W odpowiedzi na jeden z komentarzy do posta “Złote Fotomyśli…” napisałem, że w odróżnieniu od przedmówcy uważam, że fotografia nie posunęła się przez cyfryzację o 100 lat do przodu, ale właśnie cofnęła się o 100 lat.
W wrodzoną sobie, jako płci pięknej, wrażliwością i złośliwością, Malwina de Brade załączyła w odpowiedzi kilka linków do zdjęć sprzed ok. 100 lat. Wytykając mi tym samym, że fotografia jednak trochę się posunęła do przodu w epoce cyfryzacji porównując obecne zdjęcia do tych stuletnich:
Hmm…
Ucieszyłem się niezmiernie i mam propozycję dla Malwiny i dla Was.
Wejdźcie na jakiś tam pierwszy lepszy portal typu plfoto czy Flickr.
Wybierzcie pierwszych 30 fotek z galerii. Przeglądnijcie je spokojnie.

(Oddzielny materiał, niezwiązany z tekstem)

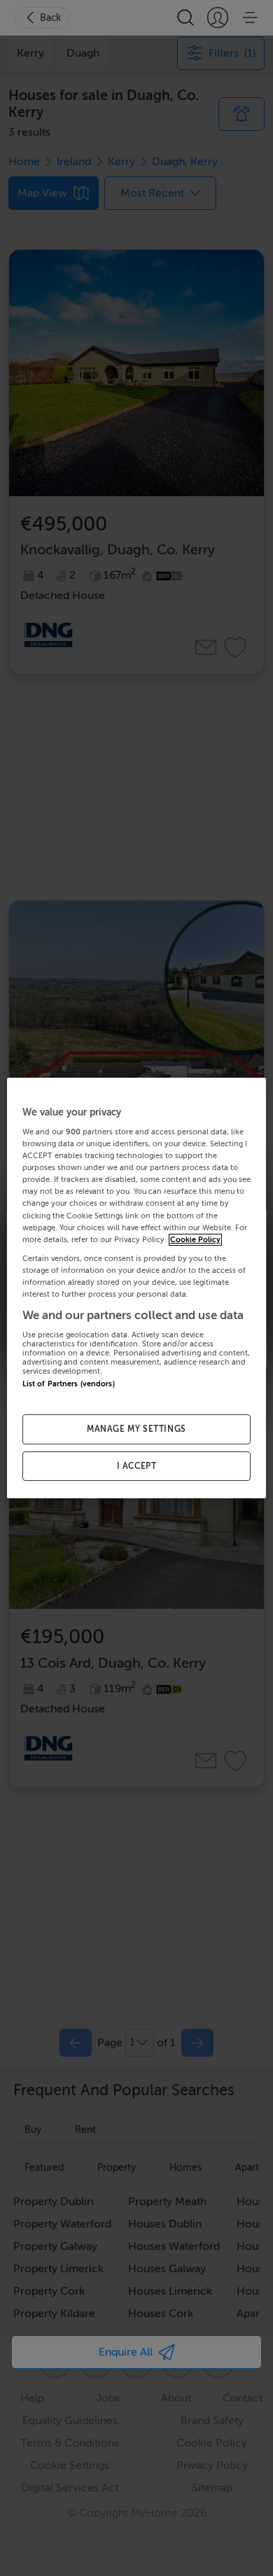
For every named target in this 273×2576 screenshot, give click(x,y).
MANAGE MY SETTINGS (136, 1429)
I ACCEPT (137, 1466)
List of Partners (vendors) (68, 1384)
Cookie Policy (195, 1239)
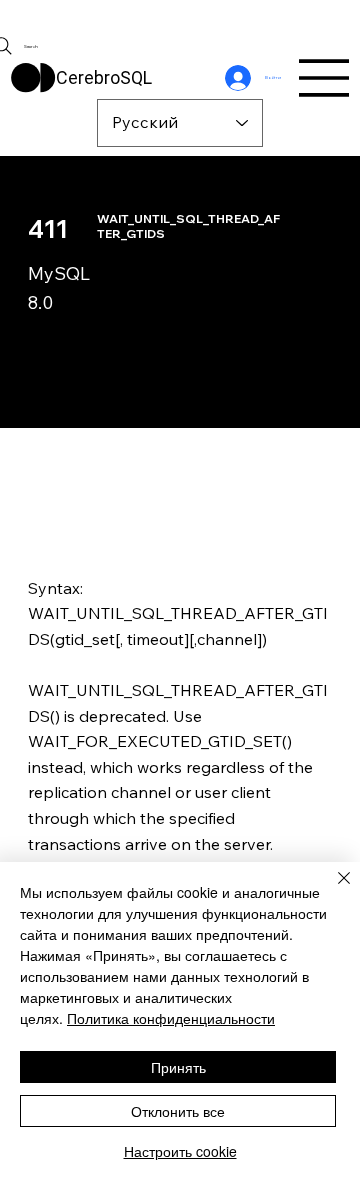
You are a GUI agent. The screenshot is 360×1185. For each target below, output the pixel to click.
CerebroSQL (104, 77)
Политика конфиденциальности (171, 1018)
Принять (178, 1067)
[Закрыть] (332, 890)
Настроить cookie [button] (180, 1151)
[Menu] (325, 78)
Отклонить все (178, 1111)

Poniżej zamieszczam wnioski, jakie moim zdaniem płyną w stosunku do 95% tych wybranych fotek:
– ich jakość techniczna (prawidłowe naświetlenie, plastyka obrazu itp) jest żenująca słabsza od tych fotek podlinkowanych przez Malwinę;
– ich jakość estetyczna jest załamująca. To są nic nie warte i nie przemyślane pstryki bez ładu i składu. Bez pomysłu i bez chwili zastanowienia;
– i najważniejsze !!!! one za sto lat nie będą nic znaczyły!!
Ba!
One nawet nie będą fizycznie istniały.
Niebyt.
Nicość.
Pustka.
Nie pozostanie po nich nawet jeden bit, jedna jedynka w kodzie.
Wiec cofnęliśmy się dzięki cyfryzacji czy posunęliśmy się do przodu?
Odpowiem…
Cofamy się z prędkością równą ilości nowych aparatów pojawiających się co roku.
Ostatnio skanuje klisze 60x45mm i powiem Ci, ze mój D3 wcale nie wymięka przy detalach. Co do archiwizacji – moje zdjęcia nie przepadną bo o to dbam!;]
Foty archiwizuje na dyskach twardych i pamięciach flash, które to mam zamiar pielęgnować jak "16latkę" na wczasach w Kartuzach;]
Wszystko w 2 kopiach. Do tego co kilka lat zawsze mogę przenieść dane na większe nośniki itp itd ;]
Mógł byś nie pluć takim jadem na tą cyfrę Piotrze:] Skupmy się na fotografii;]
"i najważniejsze !!!! one za sto lat nie będą nic znaczyły!!"
Czy to jest wina techniki cyfrowej, aparatów ? To jest zasługa tylko i wyłącznie ludzi którzy ich używają, to również pazerność producentów, którzy zapewniają do nich łatwy dostęp. Sama technika cyfrowa, chyba się ze mną zgodzisz, nie jest taka zła. Fakt, wielu powie, że człowiek automatycznie przestaje myśleć, że robi się leniwy itp. Powtarzam jeszcze raz, wszystko zależy od użytkownika…
węsze hryje ;)
ostatnio mialem problemy z kompem, musialem wymienic, potem chcialem przegrac zdjecia z plyt z powrotem na nowego kompa i co?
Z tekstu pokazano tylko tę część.